“Not this year, dear”. Celibacy and observable non-breeders among Wandering Albatrosses

Deborah Pardo, Henri Weimerskirch and Christophe Barbraud (Centre d’Etudes Biologiques de Chizé, Villiers-en-Bois, France) write in the free-access online journal PloS ONE on the complex demography of biennially-breeding Wandering Albatrosses Diomedea exulans.

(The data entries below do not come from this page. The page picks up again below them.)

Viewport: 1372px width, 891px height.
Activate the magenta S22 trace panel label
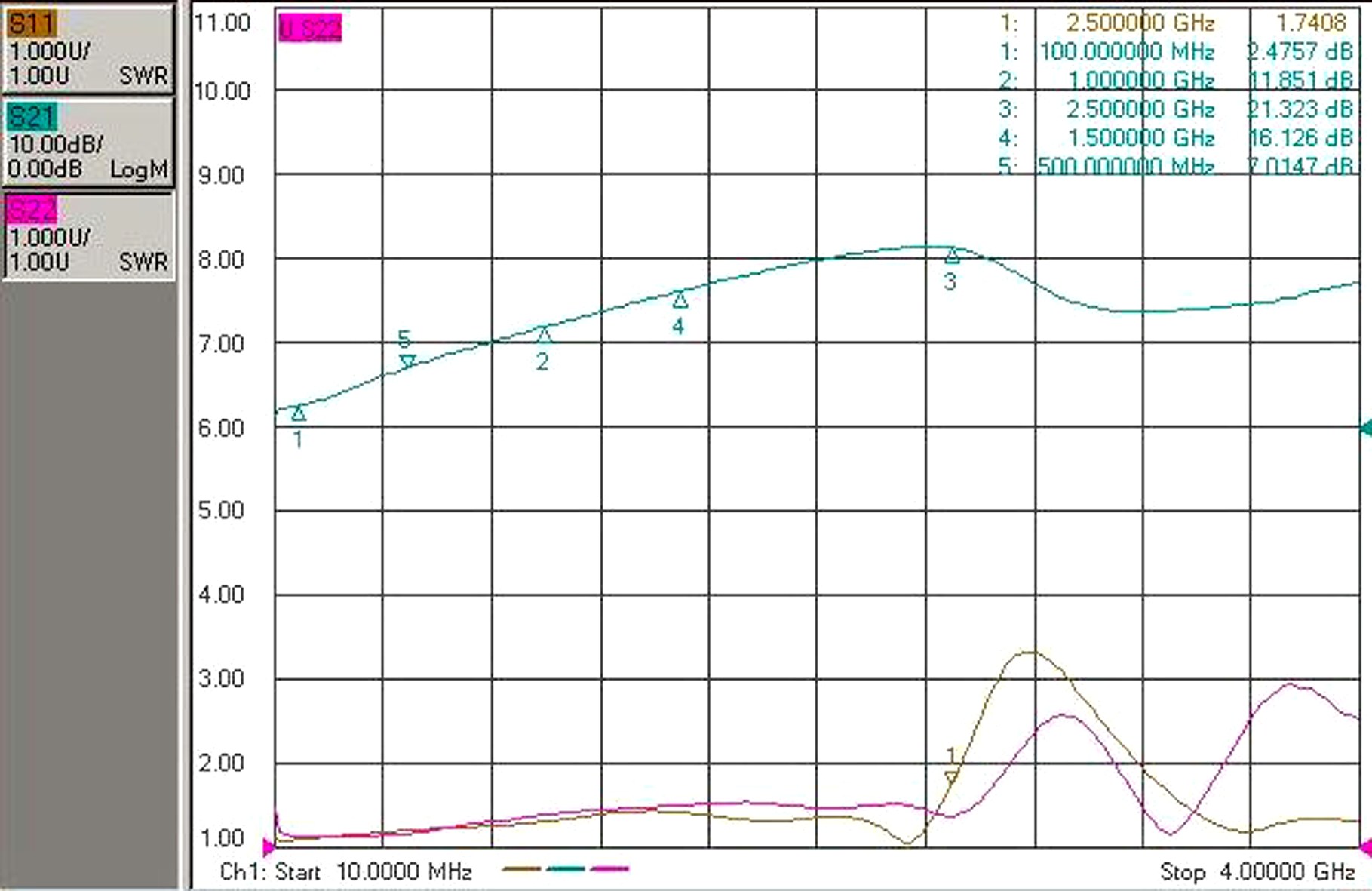pos(31,210)
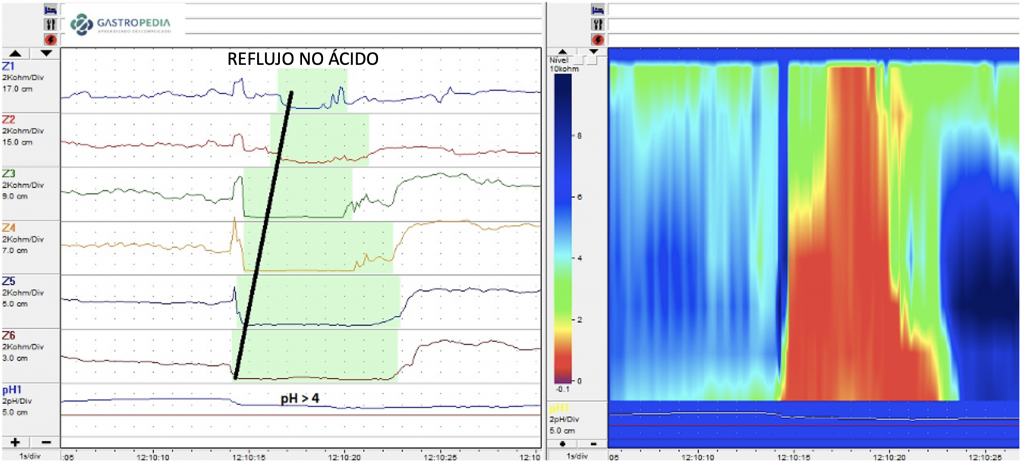This screenshot has width=1024, height=466.
Task: Select the Z1 17.0 cm channel label
Action: [x=22, y=78]
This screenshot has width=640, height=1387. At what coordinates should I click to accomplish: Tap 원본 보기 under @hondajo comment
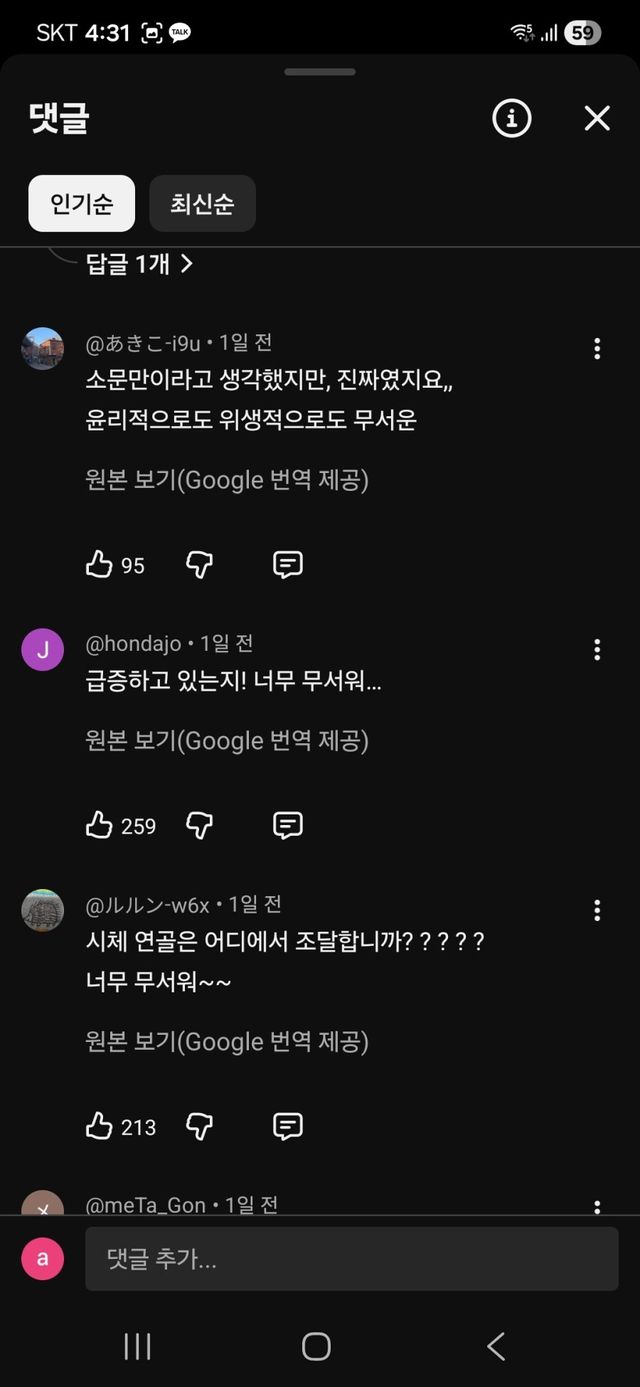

The paper’s abstract follows:

“In long-lived species only a fraction of a population breeds at a given time.  Non-breeders can represent more than half of adult individuals, calling in doubt the relevance of estimating demographic parameters from the sole breeders.  Here we demonstrate the importance of considering observable non-breeders to estimate reliable demographic traits: survival, return, breeding, hatching and fledging probabilities.  We study the long-lived quasi-biennial breeding wandering albatross (Diomedea exulans).  In this species, the breeding cycle lasts almost a year and birds that succeed a given year tend to skip the next breeding occasion while birds that fail tend to breed again the following year.  Most non-breeders remain unobservable at sea, but still a substantial number of observable non-breeders (ONB) was identified on breeding sites.  Using multi-state capture-mark-recapture analyses, we used several measures to compare the performance of demographic estimates between models incorporating or ignoring ONB: bias (difference in mean), precision (difference in standard deviation) and accuracy (both differences in mean and standard deviation).  Our results highlight that ignoring ONB leads to bias and loss of accuracy on breeding probability and survival estimates.  These effects are even stronger when studied in an age-dependent framework.  Biases on breeding probabilities and survival increased with age leading to overestimation of survival at old age and thus actuarial senescence and underestimation of reproductive senescence.  We believe our study sheds new light on the difficulties of estimating demographic parameters in species/taxa where a significant part of the population does not breed every year.  Taking into account ONB appeared important to improve demographic parameter estimates, models of population dynamics and evolutionary conclusions regarding senescence within and across taxa.

Wandering Albatrioss chick. Photograph By John Cooper

Reference:

Pardo, D., Weimerskirch, H. & Barbraud, C. 2013.  When celibacy matters: incorporating non-breeders improves demographic parameter estimates.  PloS ONE 8(3): e60389. doi:10.1371/journal.pone.0060389.